── Extracted information ──

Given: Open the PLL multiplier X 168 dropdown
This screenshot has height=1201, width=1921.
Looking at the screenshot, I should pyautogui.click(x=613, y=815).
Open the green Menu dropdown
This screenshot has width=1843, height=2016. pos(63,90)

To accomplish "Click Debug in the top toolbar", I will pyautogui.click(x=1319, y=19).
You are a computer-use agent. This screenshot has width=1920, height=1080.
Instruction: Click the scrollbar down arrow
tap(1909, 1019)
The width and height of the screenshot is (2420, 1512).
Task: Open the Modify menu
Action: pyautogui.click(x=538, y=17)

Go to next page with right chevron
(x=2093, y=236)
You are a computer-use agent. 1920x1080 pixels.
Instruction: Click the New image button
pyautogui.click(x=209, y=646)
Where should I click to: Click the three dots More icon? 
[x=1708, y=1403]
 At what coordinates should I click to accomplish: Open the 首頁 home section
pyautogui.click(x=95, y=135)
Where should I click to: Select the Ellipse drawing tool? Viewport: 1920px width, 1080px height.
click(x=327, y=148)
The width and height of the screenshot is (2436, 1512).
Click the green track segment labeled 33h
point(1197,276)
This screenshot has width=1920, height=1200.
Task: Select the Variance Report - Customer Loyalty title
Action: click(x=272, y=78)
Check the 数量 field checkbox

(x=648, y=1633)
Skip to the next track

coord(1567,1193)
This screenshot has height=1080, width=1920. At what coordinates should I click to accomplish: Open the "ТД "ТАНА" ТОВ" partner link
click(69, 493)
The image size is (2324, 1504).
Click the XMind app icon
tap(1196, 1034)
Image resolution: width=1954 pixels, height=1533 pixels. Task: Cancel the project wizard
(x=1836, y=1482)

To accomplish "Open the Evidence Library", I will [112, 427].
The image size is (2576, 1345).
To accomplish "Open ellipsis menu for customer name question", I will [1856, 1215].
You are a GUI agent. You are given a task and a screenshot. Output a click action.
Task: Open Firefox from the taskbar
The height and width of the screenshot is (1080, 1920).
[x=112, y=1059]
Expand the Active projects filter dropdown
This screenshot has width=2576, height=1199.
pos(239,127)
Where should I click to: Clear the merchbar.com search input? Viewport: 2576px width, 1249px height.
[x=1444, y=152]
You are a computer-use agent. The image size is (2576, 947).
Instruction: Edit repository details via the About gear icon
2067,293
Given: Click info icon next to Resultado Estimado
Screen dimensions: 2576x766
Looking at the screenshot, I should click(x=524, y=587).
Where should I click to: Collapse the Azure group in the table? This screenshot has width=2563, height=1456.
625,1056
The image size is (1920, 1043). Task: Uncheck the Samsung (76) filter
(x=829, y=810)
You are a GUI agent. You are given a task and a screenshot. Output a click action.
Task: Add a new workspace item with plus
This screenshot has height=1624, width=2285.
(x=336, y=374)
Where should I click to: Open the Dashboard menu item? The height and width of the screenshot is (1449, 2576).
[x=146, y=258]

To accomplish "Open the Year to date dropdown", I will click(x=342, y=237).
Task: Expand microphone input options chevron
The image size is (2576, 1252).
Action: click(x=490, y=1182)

───

_What to produce_
Return a faithful copy of all the records above.

_Exercise output_
Given: Open the PLL multiplier X 168 dropdown
This screenshot has height=1201, width=1921.
Looking at the screenshot, I should pyautogui.click(x=613, y=815).
Open the green Menu dropdown
This screenshot has width=1843, height=2016. pos(63,90)

To accomplish "Click Debug in the top toolbar", I will pyautogui.click(x=1319, y=19).
You are a computer-use agent. This screenshot has width=1920, height=1080.
Instruction: Click the scrollbar down arrow
tap(1909, 1019)
The width and height of the screenshot is (2420, 1512).
Task: Open the Modify menu
Action: pyautogui.click(x=538, y=17)

Go to next page with right chevron
(x=2093, y=236)
You are a computer-use agent. 1920x1080 pixels.
Instruction: Click the New image button
pyautogui.click(x=209, y=646)
Where should I click to: Click the three dots More icon? 
[x=1708, y=1403]
 At what coordinates should I click to accomplish: Open the 首頁 home section
pyautogui.click(x=95, y=135)
Where should I click to: Select the Ellipse drawing tool? Viewport: 1920px width, 1080px height.
click(x=327, y=148)
The width and height of the screenshot is (2436, 1512).
Click the green track segment labeled 33h
point(1197,276)
This screenshot has width=1920, height=1200.
Task: Select the Variance Report - Customer Loyalty title
Action: click(x=272, y=78)
Check the 数量 field checkbox

(x=648, y=1633)
Skip to the next track

coord(1567,1193)
This screenshot has height=1080, width=1920. At what coordinates should I click to accomplish: Open the "ТД "ТАНА" ТОВ" partner link
click(69, 493)
The image size is (2324, 1504).
Click the XMind app icon
tap(1196, 1034)
Image resolution: width=1954 pixels, height=1533 pixels. Task: Cancel the project wizard
(x=1836, y=1482)

To accomplish "Open the Evidence Library", I will [112, 427].
The image size is (2576, 1345).
To accomplish "Open ellipsis menu for customer name question", I will [1856, 1215].
You are a GUI agent. You are given a task and a screenshot. Output a click action.
Task: Open Firefox from the taskbar
The height and width of the screenshot is (1080, 1920).
[x=112, y=1059]
Expand the Active projects filter dropdown
This screenshot has width=2576, height=1199.
pos(239,127)
Where should I click to: Clear the merchbar.com search input? Viewport: 2576px width, 1249px height.
[x=1444, y=152]
You are a computer-use agent. The image size is (2576, 947).
Instruction: Edit repository details via the About gear icon
2067,293
Given: Click info icon next to Resultado Estimado
Screen dimensions: 2576x766
Looking at the screenshot, I should click(x=524, y=587).
Where should I click to: Collapse the Azure group in the table? This screenshot has width=2563, height=1456.
625,1056
The image size is (1920, 1043). Task: Uncheck the Samsung (76) filter
(x=829, y=810)
You are a GUI agent. You are given a task and a screenshot. Output a click action.
Task: Add a new workspace item with plus
This screenshot has height=1624, width=2285.
(x=336, y=374)
Where should I click to: Open the Dashboard menu item? The height and width of the screenshot is (1449, 2576).
[x=146, y=258]

To accomplish "Open the Year to date dropdown", I will click(x=342, y=237).
Task: Expand microphone input options chevron
The image size is (2576, 1252).
Action: click(x=490, y=1182)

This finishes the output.